Geliebt, gefürchtet, gegessen: Das Essener Museum Folkwang zeigt rund 600 Tier-Fotografien – sowohl von Profis als auch von Hobby-Knipsern

VON KÄTHE BRANDT

Lord Charles Beresford sitzt auf dem abgeschnittenen Kopf eines erlegten Rhinozeros. Zufrieden schaut er aus, aber auch nachdenklich. Um den adligen Jäger verstreut liegen die Hufe des Tieres. Das Foto, geschossen im Jahre 1833 von einem anonymen Fotografen, hängt zusammen mit vielen hundert anderen Tierbildern bei der Ausstellung „Nützlich, süß, museal – das fotografierte Tier“ im Essener Museum Folkwang. Und nicht bloß der versonnene Jäger – alle Aufnahmen zeigen eines mit aller Deutlichkeit: Dass der Mensch schon immer ein ziemlich ambivalentes Verhältnis zu seiner evolutionären Nachbarschaft hatte.

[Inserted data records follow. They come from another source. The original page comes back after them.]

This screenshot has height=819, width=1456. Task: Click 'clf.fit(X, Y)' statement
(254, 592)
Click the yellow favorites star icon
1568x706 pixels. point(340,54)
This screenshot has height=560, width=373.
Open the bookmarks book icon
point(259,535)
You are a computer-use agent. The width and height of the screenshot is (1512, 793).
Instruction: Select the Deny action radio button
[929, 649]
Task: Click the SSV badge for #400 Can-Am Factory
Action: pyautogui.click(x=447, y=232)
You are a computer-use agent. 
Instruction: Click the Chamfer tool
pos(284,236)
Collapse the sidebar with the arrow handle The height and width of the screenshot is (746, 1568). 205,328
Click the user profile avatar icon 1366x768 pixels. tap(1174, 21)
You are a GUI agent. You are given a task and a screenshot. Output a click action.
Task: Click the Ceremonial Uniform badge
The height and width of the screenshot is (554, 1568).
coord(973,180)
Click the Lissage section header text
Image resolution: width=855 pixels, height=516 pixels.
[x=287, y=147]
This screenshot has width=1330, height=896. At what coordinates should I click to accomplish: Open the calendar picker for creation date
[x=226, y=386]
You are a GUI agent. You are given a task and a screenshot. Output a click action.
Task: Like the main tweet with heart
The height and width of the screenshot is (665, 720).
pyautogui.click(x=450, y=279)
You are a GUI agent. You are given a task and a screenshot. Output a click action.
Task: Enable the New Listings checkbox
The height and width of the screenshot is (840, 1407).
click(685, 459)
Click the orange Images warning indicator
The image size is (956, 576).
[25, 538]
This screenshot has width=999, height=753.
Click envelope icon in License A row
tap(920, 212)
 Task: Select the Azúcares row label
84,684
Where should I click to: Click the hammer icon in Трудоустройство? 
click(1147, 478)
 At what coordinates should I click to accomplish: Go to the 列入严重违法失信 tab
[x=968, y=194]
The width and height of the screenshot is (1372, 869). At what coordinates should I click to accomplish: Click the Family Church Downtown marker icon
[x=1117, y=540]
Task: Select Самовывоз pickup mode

Das Tier wurde als Begleiter, Freund, Antipode des Menschen in Bildern gerühmt, als göttliche Inkarnation verehrt, als Spezialität verzehrt, gefürchtet, liebkost und misshandelt. Es wurde gejagt und ausgestellt, dressiert und studiert. Als Tröster einsamer Herzen, als Arbeitsgehilfe wie auch als Forschungsobjekt der Wissenschaft wurde es ge- oder missbraucht, als Spielgefährte vermenschlicht. Es wurde in Stein gemeißelt, gemalt und immer wieder fotografiert und gefilmt. Und zuletzt wurde es zum ästhetischen Objekt.

In den vergangenen zehn bis fünfzehn Jahren ist das Tier in der bildenden Kunst zu einem populären Gegenstand verschiedenster künstlerischer Konzepte geworden. Mit ein Grund für Ute Eskildsen, die Leiterin der Fotografischen Sammlung am Museum Folkwang, eine motivgeschichtliche Ausstellung zu machen, die die fotografische Präsentation des Tieres thematisiert. Die Fotos stammen aus Bibliotheken, Archiven, aus Völkerkunde- und Kunstmuseen, naturhistorischen Sammlungen und von Bildagenturen.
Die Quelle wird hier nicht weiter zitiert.